Após participar da abertura da 19ª edição do FLIFS, em Feira de Santana, as artistas visitaram o Quilombo da Matinha, comunidade reconhecida nacionalmente pela preservação do samba de roda através da Quixabeira da Matinha. Em seguida, seguiram para Cachoeira, no Recôncavo Baiano, onde estiveram com Dona Dalva Damiana de Freitas, uma das mais importantes guardiãs da cultura popular do estado.
Em publicação nas redes sociais, Roberta Sá compartilhou registros dos encontros e revelou a emoção de conhecer a Matinha, um desejo antigo que carregava há quase duas décadas.
“Estar no solo matriz do samba de roda foi um sonho que levei quase 20 anos para realizar”, escreveu a artista.
Na Matinha, Roberta e Maryzelia foram recebidas por Dona Chica do Pandeiro, por Guda, um dos responsáveis pela continuidade da Quixabeira, e por integrantes da comunidade quilombola que há gerações preservam a tradição do samba de roda. O encontro reforçou a importância do território como um dos principais núcleos de resistência cultural da Bahia.
A Quixabeira da Matinha é reconhecida como uma das maiores referências do samba de roda baiano. Sua trajetória ultrapassou as fronteiras da Bahia e do Brasil, levando a cultura popular feirense para festivais, circuitos culturais e apresentações internacionais. Ao longo dos anos, o grupo se consolidou como símbolo da memória, da identidade e da força das comunidades negras rurais do interior baiano.
A visita também chamou atenção para o patrimônio cultural existente em Feira de Santana. Embora seja admirada por pesquisadores, artistas e estudiosos da cultura popular em diversas partes do país, a riqueza histórica e simbólica da Matinha ainda é pouco conhecida por muitos moradores da própria cidade.
Após a experiência em Feira de Santana, Maryzelia conduziu Roberta Sá a outro local fundamental para a história do samba de roda: a cidade de Cachoeira. Lá, as artistas estiveram com Dona Dalva, mestra da cultura popular brasileira e criadora do Samba de Roda Suerdieck, uma das mais importantes manifestações culturais do Recôncavo Baiano.
Reconhecida nacionalmente por sua atuação na preservação das tradições afro-brasileiras, Dona Dalva é considerada um dos maiores patrimônios vivos da cultura baiana. Sua trajetória atravessa décadas dedicadas à manutenção dos saberes ancestrais, à valorização das mulheres sambadeiras e à transmissão dos conhecimentos do samba de roda para novas gerações.
A importância de Dona Dalva está diretamente ligada à salvaguarda de uma das expressões culturais mais representativas da identidade baiana. Seu trabalho contribuiu para fortalecer o reconhecimento do samba de roda como patrimônio cultural brasileiro e referência da herança africana no país.

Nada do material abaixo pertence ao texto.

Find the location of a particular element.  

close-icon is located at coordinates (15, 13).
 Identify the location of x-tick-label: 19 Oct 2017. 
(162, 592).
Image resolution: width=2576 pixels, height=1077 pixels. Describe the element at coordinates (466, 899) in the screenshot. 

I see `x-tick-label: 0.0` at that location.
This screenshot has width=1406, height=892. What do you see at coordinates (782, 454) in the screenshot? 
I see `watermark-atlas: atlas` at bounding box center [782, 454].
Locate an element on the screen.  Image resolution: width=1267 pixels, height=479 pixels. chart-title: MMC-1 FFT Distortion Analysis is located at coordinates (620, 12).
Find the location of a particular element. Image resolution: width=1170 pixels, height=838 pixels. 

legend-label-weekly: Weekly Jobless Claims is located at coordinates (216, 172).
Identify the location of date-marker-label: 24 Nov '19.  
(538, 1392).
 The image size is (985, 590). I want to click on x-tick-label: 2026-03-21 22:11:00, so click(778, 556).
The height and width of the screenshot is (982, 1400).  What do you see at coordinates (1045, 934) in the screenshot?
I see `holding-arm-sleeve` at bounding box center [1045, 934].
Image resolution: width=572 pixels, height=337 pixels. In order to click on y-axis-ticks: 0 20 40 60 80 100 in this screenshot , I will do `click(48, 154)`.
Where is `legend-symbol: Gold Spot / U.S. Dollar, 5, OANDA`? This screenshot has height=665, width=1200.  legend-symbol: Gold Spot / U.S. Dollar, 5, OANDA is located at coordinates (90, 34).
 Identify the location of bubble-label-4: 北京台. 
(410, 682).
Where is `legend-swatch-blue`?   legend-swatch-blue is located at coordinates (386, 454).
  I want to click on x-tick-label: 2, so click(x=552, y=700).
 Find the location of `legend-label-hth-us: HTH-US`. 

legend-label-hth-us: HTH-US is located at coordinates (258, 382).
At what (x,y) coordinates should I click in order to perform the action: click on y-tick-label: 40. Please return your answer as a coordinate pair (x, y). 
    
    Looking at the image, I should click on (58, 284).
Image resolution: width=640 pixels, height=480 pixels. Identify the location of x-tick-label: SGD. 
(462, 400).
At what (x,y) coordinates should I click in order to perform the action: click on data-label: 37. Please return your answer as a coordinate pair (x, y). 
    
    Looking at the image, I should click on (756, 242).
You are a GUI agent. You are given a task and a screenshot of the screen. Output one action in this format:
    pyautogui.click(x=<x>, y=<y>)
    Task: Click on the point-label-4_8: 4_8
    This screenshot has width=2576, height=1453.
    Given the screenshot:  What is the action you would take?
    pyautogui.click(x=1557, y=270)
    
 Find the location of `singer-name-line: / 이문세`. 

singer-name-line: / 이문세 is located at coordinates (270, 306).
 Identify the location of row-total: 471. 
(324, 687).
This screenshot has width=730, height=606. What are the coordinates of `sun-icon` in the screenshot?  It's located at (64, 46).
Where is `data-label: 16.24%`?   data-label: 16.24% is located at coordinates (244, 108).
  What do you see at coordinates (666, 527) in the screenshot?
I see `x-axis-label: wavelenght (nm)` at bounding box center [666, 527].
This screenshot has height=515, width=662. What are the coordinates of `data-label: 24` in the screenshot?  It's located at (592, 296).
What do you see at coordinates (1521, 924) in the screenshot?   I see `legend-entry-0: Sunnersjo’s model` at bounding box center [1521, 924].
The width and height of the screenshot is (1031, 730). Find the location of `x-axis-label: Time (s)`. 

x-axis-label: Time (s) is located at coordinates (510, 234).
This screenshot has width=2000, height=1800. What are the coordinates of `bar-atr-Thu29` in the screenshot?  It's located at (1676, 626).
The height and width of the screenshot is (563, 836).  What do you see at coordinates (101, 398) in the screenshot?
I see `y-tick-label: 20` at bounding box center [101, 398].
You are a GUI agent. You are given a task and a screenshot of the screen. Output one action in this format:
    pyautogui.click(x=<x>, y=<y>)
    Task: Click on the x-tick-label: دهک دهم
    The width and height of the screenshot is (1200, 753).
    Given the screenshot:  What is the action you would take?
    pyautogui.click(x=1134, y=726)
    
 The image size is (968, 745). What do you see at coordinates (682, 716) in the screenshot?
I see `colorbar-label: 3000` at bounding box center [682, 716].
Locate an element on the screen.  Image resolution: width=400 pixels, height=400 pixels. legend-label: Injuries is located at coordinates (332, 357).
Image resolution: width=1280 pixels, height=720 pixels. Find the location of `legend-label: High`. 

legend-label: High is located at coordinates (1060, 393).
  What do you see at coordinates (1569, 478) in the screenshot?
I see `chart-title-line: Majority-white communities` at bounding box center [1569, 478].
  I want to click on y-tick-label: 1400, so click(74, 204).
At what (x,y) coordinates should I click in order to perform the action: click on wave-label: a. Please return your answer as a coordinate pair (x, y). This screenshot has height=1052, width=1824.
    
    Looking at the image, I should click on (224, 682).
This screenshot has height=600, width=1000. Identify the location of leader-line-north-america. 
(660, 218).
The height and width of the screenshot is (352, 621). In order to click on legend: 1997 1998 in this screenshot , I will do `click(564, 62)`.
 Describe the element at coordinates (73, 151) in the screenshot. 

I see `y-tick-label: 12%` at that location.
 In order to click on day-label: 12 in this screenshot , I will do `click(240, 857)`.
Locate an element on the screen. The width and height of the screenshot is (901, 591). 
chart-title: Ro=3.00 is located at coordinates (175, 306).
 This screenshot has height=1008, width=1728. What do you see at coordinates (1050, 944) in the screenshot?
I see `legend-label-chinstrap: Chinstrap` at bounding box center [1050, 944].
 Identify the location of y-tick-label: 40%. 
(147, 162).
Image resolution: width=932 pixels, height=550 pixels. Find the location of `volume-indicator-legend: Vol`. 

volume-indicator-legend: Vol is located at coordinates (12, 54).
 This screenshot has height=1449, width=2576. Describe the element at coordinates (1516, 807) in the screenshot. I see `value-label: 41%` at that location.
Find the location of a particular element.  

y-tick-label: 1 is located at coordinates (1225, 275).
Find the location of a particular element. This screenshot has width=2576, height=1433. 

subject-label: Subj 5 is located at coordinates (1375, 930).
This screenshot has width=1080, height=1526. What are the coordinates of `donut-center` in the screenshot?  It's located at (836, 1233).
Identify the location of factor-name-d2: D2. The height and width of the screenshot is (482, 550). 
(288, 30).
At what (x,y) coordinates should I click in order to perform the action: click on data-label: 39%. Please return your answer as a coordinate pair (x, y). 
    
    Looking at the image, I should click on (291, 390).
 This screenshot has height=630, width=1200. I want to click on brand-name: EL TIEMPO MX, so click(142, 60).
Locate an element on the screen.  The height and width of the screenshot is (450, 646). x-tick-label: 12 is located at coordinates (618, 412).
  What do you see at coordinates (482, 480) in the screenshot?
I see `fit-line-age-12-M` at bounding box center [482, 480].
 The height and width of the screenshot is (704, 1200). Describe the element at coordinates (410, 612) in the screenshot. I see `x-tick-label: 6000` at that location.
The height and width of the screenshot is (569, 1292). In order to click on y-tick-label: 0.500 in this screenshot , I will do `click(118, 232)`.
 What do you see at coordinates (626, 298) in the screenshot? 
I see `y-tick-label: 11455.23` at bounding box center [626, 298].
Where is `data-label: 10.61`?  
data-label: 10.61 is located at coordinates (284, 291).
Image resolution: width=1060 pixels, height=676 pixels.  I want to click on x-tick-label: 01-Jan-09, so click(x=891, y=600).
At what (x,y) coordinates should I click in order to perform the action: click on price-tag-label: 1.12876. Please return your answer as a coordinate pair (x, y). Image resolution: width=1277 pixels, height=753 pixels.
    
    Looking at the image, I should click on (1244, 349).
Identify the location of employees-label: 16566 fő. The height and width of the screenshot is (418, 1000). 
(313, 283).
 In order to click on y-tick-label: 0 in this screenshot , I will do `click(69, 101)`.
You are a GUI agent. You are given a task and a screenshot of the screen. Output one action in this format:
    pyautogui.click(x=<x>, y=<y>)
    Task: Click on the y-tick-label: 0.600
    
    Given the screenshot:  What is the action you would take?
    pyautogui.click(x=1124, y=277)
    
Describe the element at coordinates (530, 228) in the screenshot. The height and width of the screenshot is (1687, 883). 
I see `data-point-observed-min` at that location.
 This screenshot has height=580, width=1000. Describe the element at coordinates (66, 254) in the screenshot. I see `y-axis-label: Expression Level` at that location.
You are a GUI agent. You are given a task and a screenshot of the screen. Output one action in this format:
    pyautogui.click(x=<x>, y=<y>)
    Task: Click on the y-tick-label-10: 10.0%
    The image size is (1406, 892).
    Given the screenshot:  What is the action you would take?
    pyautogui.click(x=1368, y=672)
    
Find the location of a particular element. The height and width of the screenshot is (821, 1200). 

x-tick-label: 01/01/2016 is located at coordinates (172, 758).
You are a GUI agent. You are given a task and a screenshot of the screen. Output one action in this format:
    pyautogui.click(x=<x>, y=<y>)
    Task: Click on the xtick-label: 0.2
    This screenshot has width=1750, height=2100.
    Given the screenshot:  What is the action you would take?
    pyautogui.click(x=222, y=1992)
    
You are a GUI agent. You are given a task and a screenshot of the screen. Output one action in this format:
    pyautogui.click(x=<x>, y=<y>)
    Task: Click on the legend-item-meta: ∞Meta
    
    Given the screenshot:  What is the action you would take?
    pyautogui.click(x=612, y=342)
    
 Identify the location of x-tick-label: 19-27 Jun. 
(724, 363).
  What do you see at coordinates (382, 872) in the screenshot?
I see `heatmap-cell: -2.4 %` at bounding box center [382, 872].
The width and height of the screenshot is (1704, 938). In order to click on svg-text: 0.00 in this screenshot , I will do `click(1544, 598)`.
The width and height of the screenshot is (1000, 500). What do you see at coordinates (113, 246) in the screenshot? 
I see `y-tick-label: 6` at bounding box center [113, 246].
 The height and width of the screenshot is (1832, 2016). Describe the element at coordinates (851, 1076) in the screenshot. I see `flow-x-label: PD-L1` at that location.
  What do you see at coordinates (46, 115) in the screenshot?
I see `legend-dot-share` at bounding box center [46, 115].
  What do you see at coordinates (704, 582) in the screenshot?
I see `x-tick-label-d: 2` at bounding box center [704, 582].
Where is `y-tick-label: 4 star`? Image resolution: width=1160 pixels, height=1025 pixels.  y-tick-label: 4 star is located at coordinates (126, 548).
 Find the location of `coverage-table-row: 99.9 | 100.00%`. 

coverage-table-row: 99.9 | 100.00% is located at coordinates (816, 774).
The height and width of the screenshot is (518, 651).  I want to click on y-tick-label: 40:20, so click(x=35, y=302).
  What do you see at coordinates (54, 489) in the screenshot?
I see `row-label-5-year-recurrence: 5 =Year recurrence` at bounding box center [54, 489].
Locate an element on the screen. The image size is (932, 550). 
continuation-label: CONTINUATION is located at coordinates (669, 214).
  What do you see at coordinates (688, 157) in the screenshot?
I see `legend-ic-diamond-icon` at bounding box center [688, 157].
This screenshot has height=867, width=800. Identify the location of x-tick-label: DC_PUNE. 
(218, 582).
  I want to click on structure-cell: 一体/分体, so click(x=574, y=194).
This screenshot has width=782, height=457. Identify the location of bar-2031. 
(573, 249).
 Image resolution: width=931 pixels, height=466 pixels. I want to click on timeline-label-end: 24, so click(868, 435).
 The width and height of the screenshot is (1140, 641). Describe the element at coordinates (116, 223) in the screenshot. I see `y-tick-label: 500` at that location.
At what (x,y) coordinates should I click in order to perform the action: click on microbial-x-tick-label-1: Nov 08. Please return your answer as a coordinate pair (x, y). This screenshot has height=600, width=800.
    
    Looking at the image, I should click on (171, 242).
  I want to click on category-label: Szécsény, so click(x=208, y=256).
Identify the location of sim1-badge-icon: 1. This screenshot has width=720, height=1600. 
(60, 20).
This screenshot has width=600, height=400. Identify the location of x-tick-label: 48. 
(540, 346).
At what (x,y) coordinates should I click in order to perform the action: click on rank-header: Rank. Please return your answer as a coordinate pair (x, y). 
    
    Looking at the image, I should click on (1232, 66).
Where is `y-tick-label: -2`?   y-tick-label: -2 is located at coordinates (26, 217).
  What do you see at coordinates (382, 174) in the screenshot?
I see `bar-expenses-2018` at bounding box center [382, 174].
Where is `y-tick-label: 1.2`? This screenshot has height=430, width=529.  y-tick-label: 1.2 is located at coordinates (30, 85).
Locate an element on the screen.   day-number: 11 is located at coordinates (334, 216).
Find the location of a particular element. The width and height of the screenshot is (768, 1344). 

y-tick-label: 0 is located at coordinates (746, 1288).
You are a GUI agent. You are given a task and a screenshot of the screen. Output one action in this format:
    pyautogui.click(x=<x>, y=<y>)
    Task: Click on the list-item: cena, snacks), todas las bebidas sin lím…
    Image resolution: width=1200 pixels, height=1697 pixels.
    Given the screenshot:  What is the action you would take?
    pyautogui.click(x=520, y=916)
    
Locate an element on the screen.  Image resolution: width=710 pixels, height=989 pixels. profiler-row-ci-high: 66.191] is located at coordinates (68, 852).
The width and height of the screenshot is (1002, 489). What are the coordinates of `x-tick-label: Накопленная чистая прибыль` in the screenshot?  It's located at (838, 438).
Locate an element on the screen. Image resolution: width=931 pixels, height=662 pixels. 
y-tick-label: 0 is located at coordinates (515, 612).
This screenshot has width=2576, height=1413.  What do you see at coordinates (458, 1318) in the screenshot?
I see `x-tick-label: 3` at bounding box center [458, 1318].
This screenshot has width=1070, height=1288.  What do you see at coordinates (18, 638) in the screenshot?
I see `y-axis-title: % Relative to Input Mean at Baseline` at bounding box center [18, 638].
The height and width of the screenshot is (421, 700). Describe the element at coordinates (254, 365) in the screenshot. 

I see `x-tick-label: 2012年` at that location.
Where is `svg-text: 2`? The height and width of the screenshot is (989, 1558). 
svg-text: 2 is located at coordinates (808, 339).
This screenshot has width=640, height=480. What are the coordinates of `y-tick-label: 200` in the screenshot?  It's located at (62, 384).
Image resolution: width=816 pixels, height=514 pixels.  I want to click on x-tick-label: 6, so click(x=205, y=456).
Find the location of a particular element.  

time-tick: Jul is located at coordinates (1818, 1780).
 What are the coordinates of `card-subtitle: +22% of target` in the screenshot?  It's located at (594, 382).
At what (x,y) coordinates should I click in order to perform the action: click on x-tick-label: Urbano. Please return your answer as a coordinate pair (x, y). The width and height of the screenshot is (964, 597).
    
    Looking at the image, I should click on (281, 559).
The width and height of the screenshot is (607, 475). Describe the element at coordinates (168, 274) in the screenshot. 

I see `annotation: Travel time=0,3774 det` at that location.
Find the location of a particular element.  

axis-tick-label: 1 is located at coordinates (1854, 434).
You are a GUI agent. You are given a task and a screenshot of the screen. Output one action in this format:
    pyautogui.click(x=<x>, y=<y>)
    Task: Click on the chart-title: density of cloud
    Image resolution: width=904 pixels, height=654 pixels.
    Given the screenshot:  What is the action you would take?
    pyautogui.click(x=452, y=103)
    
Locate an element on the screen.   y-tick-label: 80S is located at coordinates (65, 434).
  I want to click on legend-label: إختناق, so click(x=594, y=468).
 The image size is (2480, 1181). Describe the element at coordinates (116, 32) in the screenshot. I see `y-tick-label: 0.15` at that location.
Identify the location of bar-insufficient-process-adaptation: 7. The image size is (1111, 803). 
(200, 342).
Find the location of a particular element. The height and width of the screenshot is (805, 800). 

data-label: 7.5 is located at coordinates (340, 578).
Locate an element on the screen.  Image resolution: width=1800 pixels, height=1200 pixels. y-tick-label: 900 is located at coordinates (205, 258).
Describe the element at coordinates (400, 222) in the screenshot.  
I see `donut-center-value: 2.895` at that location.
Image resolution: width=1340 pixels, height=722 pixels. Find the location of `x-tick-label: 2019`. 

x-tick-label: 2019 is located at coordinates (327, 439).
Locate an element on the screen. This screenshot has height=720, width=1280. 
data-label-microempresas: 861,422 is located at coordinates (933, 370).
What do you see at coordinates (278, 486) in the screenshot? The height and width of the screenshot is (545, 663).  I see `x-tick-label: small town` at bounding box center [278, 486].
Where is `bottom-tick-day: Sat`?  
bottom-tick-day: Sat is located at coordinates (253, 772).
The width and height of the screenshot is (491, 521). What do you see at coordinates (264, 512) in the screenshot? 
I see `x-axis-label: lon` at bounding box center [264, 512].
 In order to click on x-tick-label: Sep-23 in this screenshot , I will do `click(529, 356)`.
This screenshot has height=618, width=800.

As visitas realizadas por Roberta Sá e Maryzelia evidenciam a força dos territórios culturais da Bahia e a importância de preservar histórias construídas por mestres e mestras da tradição popular. Da Matinha, em Feira de Santana, a Cachoeira, no Recôncavo, os encontros revelam um percurso de conexão com as raízes do samba e com personagens fundamentais para a manutenção da memória cultural brasileira.
Ao colocar em destaque nomes como Dona Chica do Pandeiro, os integrantes da Quixabeira da Matinha e Dona Dalva, as artistas também ajudam a ampliar a visibilidade de patrimônios humanos e culturais que seguem inspirando novas gerações e mantendo viva uma herança que é motivo de orgulho para toda a Bahia.